**Data for the task**
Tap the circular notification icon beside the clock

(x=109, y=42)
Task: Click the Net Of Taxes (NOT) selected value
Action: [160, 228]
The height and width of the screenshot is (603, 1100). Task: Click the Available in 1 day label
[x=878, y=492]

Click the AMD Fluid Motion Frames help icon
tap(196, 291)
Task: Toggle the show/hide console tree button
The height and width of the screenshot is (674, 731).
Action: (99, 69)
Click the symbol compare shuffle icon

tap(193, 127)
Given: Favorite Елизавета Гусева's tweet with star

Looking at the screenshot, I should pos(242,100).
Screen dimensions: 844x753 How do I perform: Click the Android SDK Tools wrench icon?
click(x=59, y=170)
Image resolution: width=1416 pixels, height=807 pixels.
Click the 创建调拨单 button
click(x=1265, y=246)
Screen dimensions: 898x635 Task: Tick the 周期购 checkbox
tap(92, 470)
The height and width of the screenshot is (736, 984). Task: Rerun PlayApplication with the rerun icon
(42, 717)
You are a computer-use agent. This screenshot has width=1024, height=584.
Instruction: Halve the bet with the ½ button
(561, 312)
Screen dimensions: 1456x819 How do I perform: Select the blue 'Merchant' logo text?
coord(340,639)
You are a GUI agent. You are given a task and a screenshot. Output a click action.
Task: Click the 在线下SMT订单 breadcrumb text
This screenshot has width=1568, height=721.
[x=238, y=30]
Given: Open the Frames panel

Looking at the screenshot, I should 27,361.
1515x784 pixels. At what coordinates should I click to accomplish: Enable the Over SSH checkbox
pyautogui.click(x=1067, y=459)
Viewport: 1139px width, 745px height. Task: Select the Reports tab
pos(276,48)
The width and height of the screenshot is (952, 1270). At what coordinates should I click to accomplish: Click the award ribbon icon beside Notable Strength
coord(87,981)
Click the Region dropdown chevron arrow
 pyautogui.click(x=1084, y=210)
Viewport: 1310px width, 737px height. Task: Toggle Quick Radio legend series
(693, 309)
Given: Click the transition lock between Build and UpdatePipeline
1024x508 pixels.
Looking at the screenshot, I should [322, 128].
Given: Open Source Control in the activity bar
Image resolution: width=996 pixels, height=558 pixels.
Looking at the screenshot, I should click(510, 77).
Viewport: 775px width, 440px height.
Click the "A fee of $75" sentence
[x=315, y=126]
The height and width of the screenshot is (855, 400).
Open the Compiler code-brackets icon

**What to do**
Look through the data above and report every line in which "agent" appears.

**Output of the exercise**
You are a computer-use agent. This screenshot has width=1024, height=584.
You are a GUI agent. You are given a task and a screenshot. Output a click action.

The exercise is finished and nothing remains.